What's Mine Is Yours: The Rise of Collaborative Consumption
By Rachel Botsman and Roo Rogers

[n.b., I'm reviewing the Kindle version, so I don't cite page numbers.]

"There is now an unbounded marketplace for efficient peer-to-peer exchanges between producer and consumer, seller and buyer, lender and borrower, and neighbor and neighbor," Botsman and Rogers tell us in the key statement of this book. "Online exchanges mimic the close ties once formed through face-to-face exchanges in villages, but on a much larger and unconfined scale. In other words, technology is reinventing old forms of trust." In their telling, social technologies have allowed more networked connections, and these connections point to "an emerging socioeconomic groundswell; the old stigmatized C's associated with coming together and "sharing" - cooperatives, collectives, and communes - are being refreshed and reinvented into appealing and valuable forms of collaboration and community. We call this groundswell Collaborative Consumption." Examples include services such as and, of course, coworking (which is what prompted me to pick up the book).

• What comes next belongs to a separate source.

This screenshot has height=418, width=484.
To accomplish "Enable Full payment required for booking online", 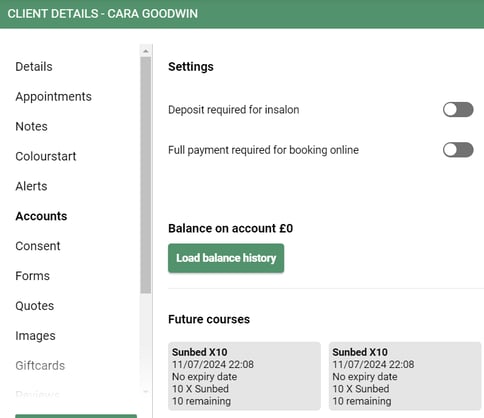I will (458, 150).
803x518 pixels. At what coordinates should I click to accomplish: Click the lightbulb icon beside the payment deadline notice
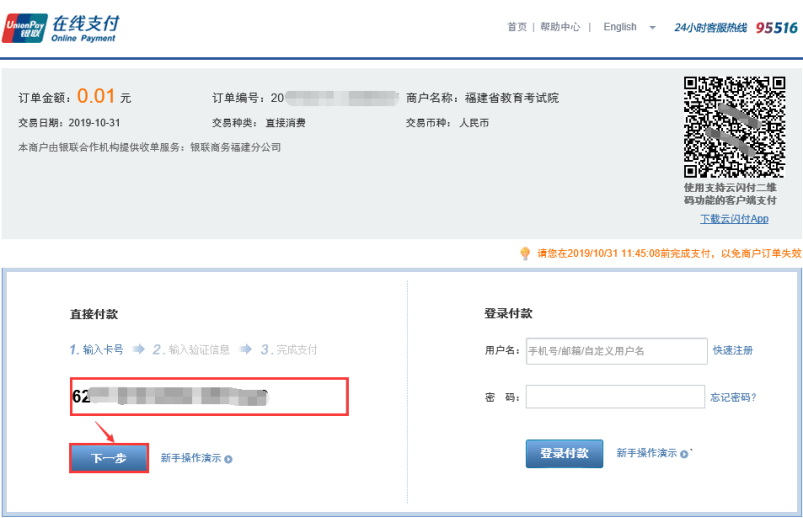click(x=525, y=254)
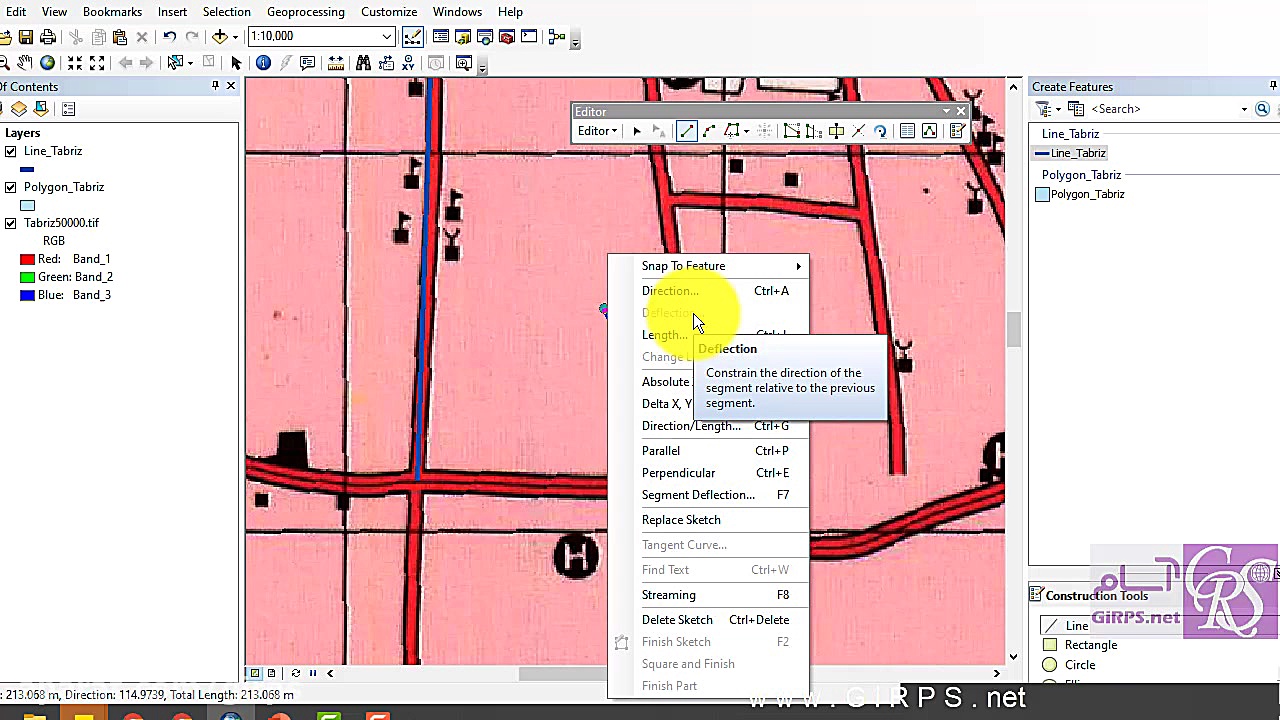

What distinguishes Collaborative Consumption from the other C's are scale and reach. The authors categorize their examples into "three systems - product service systems, redistribution markets, and collaborative lifestyles." These work through four principles: "critical mass, idling capacity, belief in the commons, and trust between strangers." The authors use many, many examples ranging from selling (craigslist, eBay) to connecting people with excess capacity (ZipCar, Freecycle, airbnb, coworking) to "dematerializing" formerly physical media into services (iTunes, Netflix).

In fact, it's this avalanche of examples that makes What's Mine is Yours so richly illustrative, and at the same time so embedded in a popular subgenre that includes works such as The Whuffie Factor and Wikinomics. Like those other books, this one skims lightly across the surface of a lot of different examples - and like those books, this one is necessarily going to have a relatively short shelf life because it relies so heavily on current examples in a fast-moving set of fields without doing a lot to deeply analyze those examples to produce principles. The range of examples makes us want to believe that the authors have discovered some basic principles. On the other hand, the authors often make causal arguments with very little proof - for instance, claiming that the Obamas' White House vegetable garden "evidently" inspired people to start their own gardens across the country. I noticed enough of these that I became quite suspicious of the authors' claims. Although I'm generally sympathetic to the authors' arguments about new ways of connecting, I'm also inclined to test propositions, and the authors don't seem to test them rigorously enough.

The authors can also be hectoring at times. When they tell me to "Think about your own credit card statement for a second (that is if you are not the one in four who has never looked at his or her own statement)," I roll my eyes because I cut up my credit cards years ago. When they tell me that "moving unused goods from nonuse to reuse is now practical," I think about how I've been moving my unused goods to thrift stores for years. And when they begin talking about a system for "banking" reputation - "In the same way that we can move our credit rating from one credit card to the next, our repository of trust will carry from one community to another" - I wonder what happened to decentralized and contextualized forms of trust.

Overall, What's Mine is Yours has some strong points, including a nice overview of coworking. I'd read it for a panoramic view of what constitutes collaboration in social media, as well as for some provocative thinking about the principles of collaborative consumption. But I'd supplement it with more rigorous research.